My father is my great help at the minute speaking to the other doctors from me, and he will get in touch with the other docs, does anyone have any specific recommendations for me? I do not have any specific names of other oncologists, but am willing to contact anyone who can offer another opinion.
I keep trying to stay positive and tell myself I am young so I can fight this, but am still coming to terms with it. I just can’t believe it is happening to me, I have too many things to experience in life.
All my best wishes for appointment with the oncologist, I have my next CT etc on Wednesday and completely share your view that the waiting around is the worst part.
Hi Terri, that is great news , all my best wishes for the recovery! I was out of bed on day 2, and out of hospital on day 9.
Back pain was the reason why I went to see my doctor in September 08, leading to the diagnosis of cc. I still suffer from pain and have had difficulty controlling it. I have been prescribed Oxycodon, I am now taking 40mg/day which seems to be working well.
I have trouble sleeping at the moment and have Oramorph to take if needed during the night. I am currently undergoing chemo, have been since early December (Gemcitabine) and had Cisplatin added for the first time last week. The chemo could be the reason for the back pain, I hadn’t thought about it before to be honest.
Hi everyone, once again thank you for all your response, suggestions and support. I am struggling to cope with the news at the moment but have a strong family and friends to help me.
I have a CT scan on Wednesday which will show the spread of the disease and determine the extent of it. And then where we go from there who knows.
Thank you for all your kind words of support. I am going to get in touch with one of the other specialists for a second opinion on my condition.
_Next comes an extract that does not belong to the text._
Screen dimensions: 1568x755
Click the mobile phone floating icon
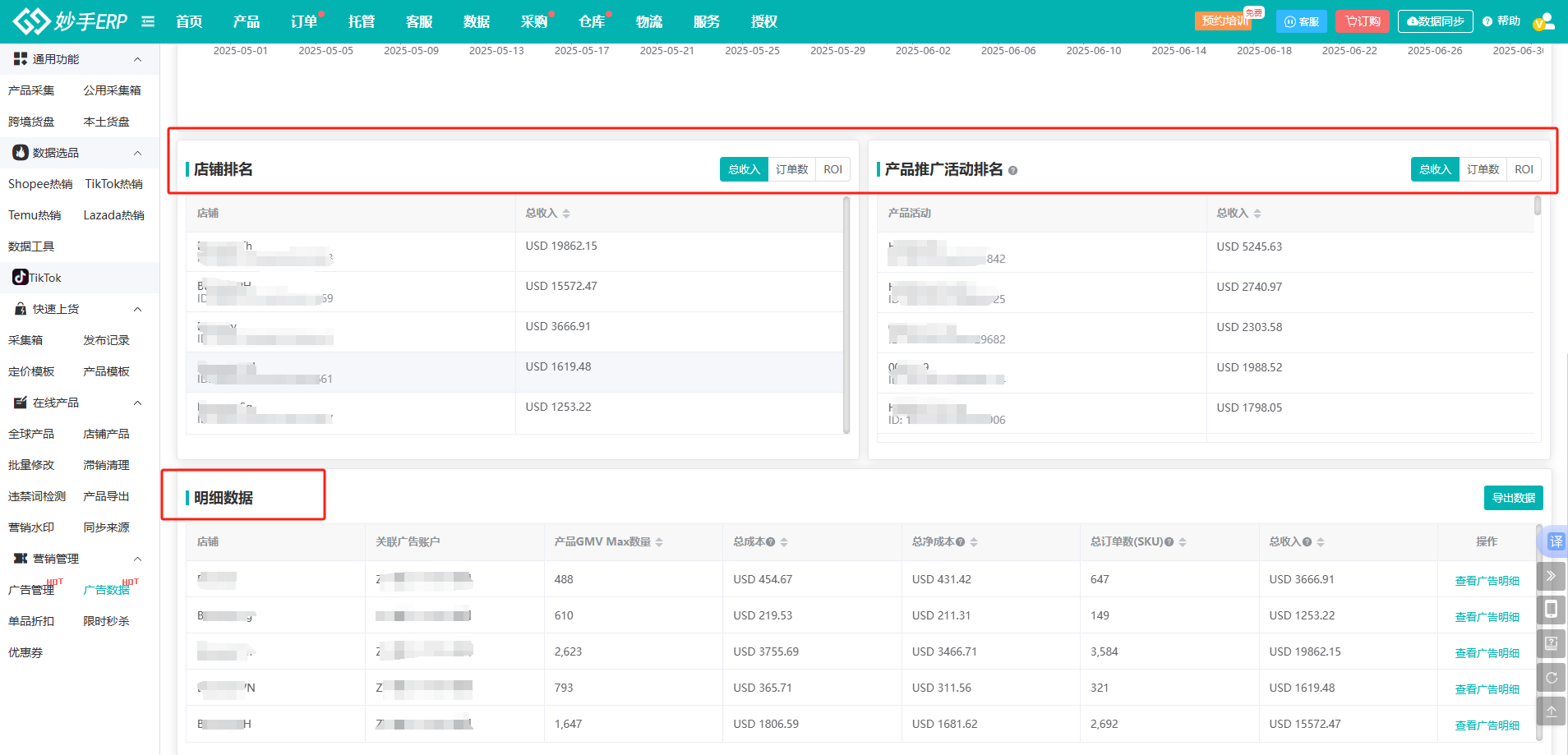[1551, 610]

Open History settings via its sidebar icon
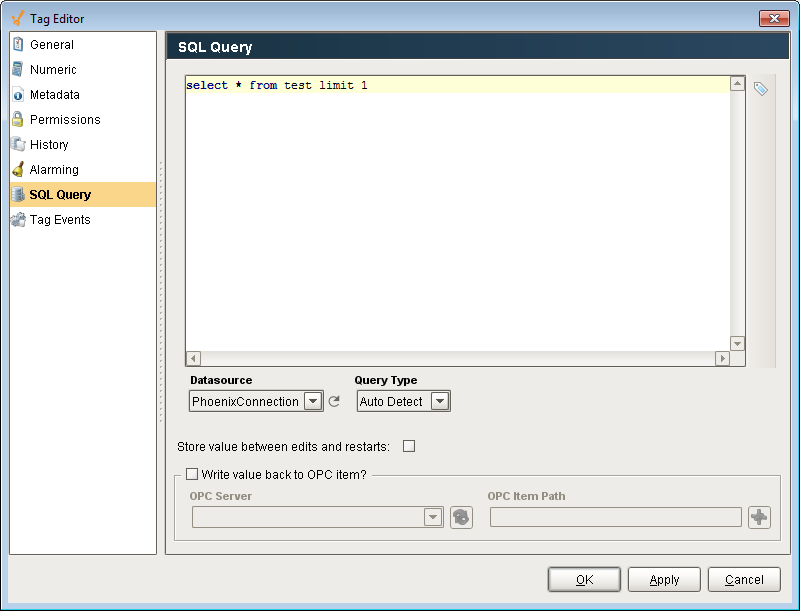click(x=17, y=144)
I am off today for my first chemo session with cisplatin added to the gemzar, so fingers crossed I will feel ok.
Many thanks again, I am eternally grateful.
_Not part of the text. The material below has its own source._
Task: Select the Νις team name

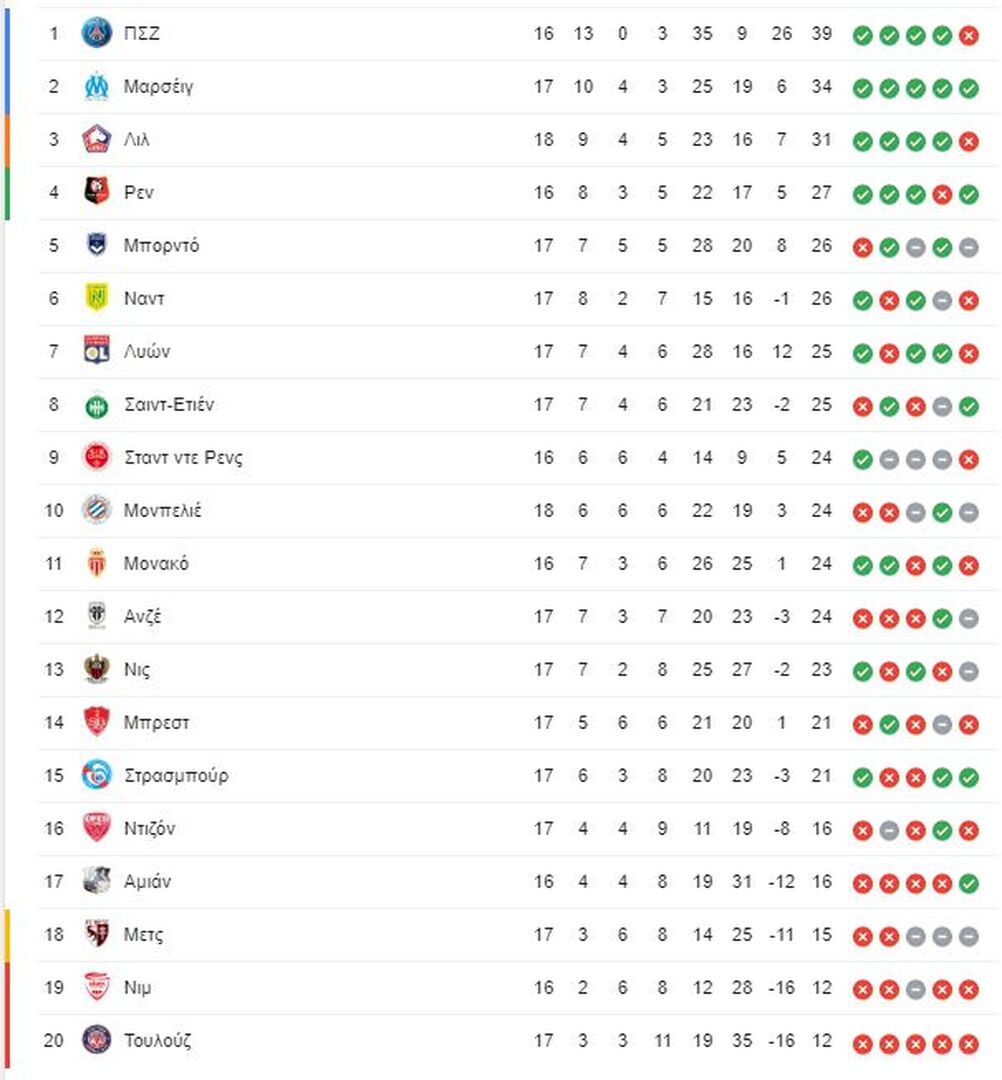Action: (137, 669)
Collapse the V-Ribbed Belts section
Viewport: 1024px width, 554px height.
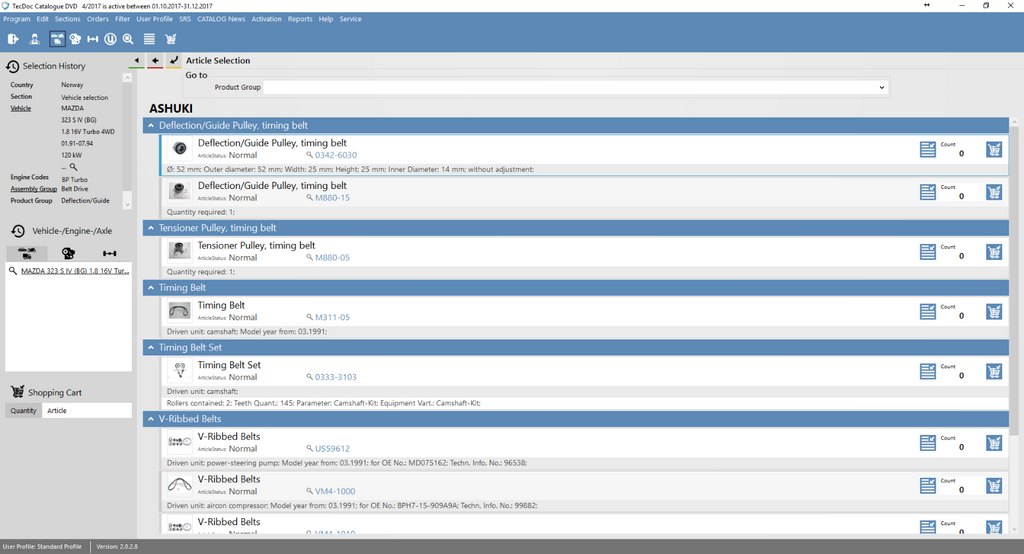[x=151, y=419]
I too am recovering from my resection, approx 4 months since the operation now. I have been having problems with my back, and this has caused me problems with sleep, which is the main issue I have.
I initially began to recover very quickly and was up and running during the Christmas time managing to go out and enjoy myself. But since then I seem to have gone downhill, this may be due to the effects of my chemotherapy regime. I struggle to get out of the house at the moment for any period of time, making me feel cooped up and frustrated. I am trying to talk to people about it but am a very private person and keep a lot to myself, which I am trying to rectify. I just feel I don’t want to burden other people with my problems.
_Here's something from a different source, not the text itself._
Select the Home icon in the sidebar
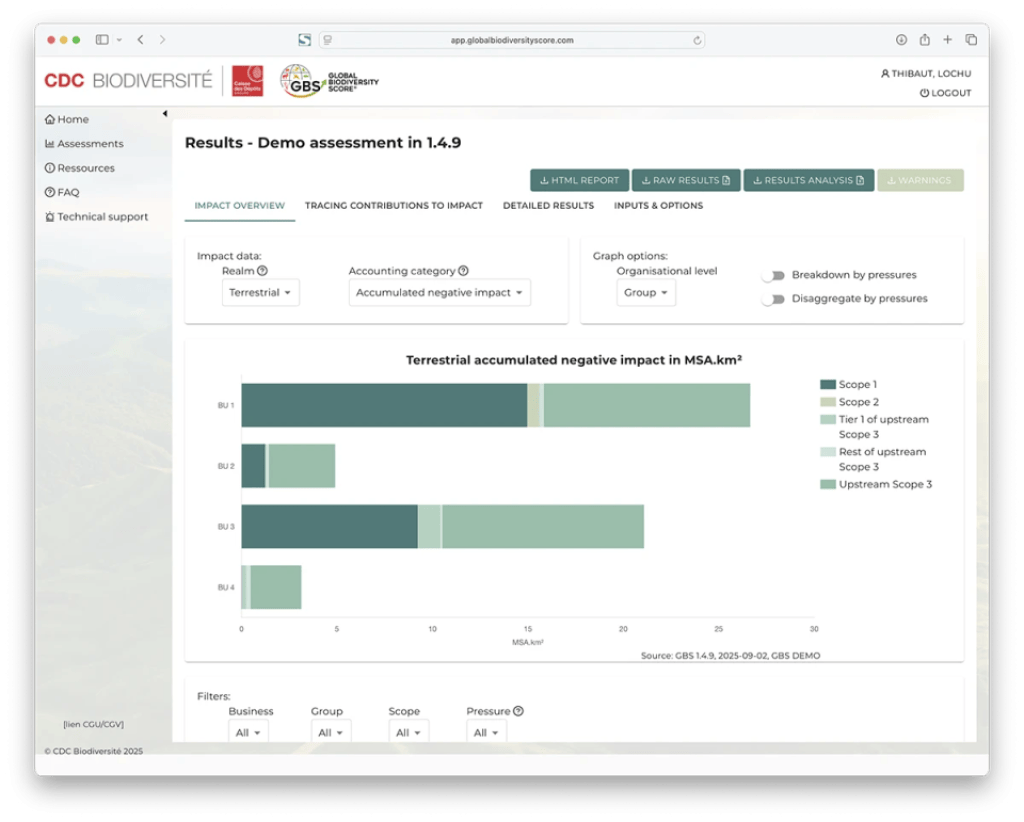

I agree that is the not knowing which is the worst part, every new pain seems to fill me with dread that the cancer is returning and things are going downhill. I am 26, so also young to have been diagnosed.
I underwent a resection in October 2008. I can say that I did not have any major issues with my recovery (with reagrds to my liver) following it. My resection removed all the tumour in my liver, three lymph nodes below the liver and bile duct, which the surgeons were not expecting, thus the operation took nine hours rather than the four expected.
My main issues were with the drains which I had in each side. Whilst the drains were still inside my body they were not filling with liquid but as soon as I had them removed a lot of liquid seeped and I had bags over them for a couple of weeks.
For recovery just eat as soon as you are allowed, my appetite returned quickly and was back on a full diet only a few days after surgery, which I was not expecting.
My abdomen muscles still haven’t recovered totally, they are still feeling tight but this is to be expected less than three months after surgery I guess? How long did you take to recover?
I wish you all the very best for the surgery and the future.